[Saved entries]
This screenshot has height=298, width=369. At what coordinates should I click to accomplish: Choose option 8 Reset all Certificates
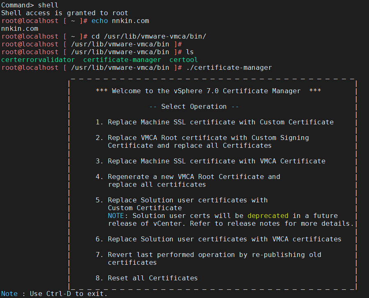[x=147, y=278]
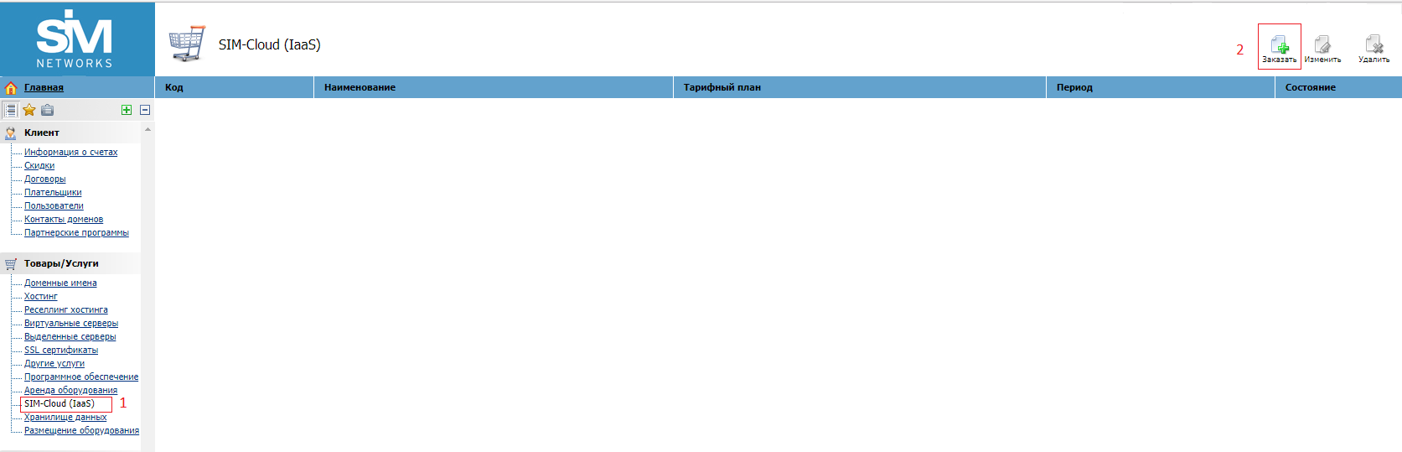The image size is (1402, 452).
Task: Collapse the Клиент section header
Action: coord(42,132)
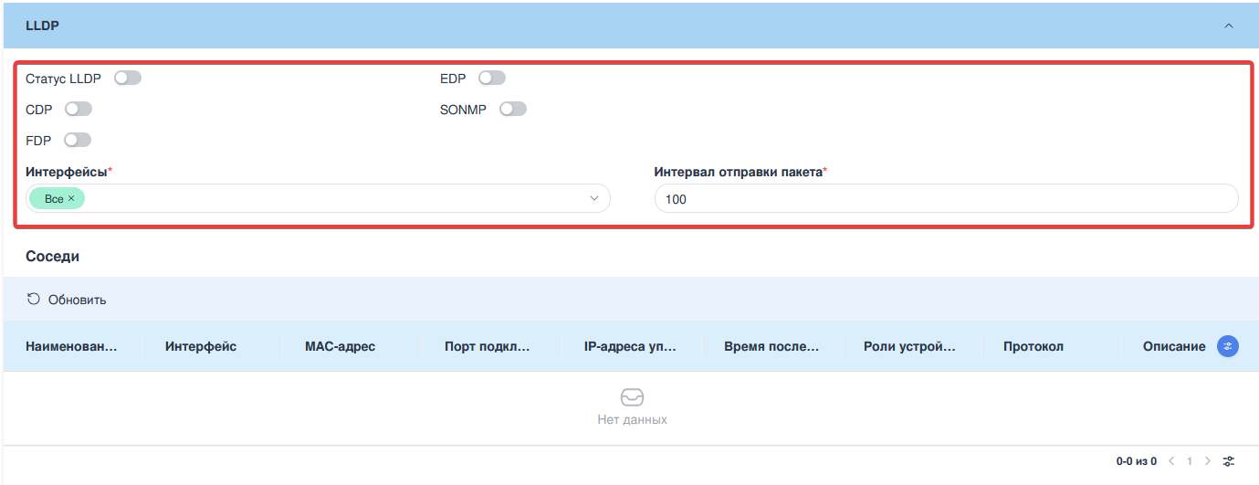Click the Описание column header
1259x485 pixels.
point(1173,347)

[ABOUT THIS EXERCISE]
Retype the entries exactly, skipping every picture.

[ANSWER BOX]
This screenshot has height=298, width=369. At what coordinates should I click to accomplish: Choose option 8 Reset all Certificates
[x=147, y=278]
The image size is (1402, 452).
Task: Collapse the Клиент section header
Action: coord(42,132)
Click the Описание column header
1259x485 pixels.
point(1173,347)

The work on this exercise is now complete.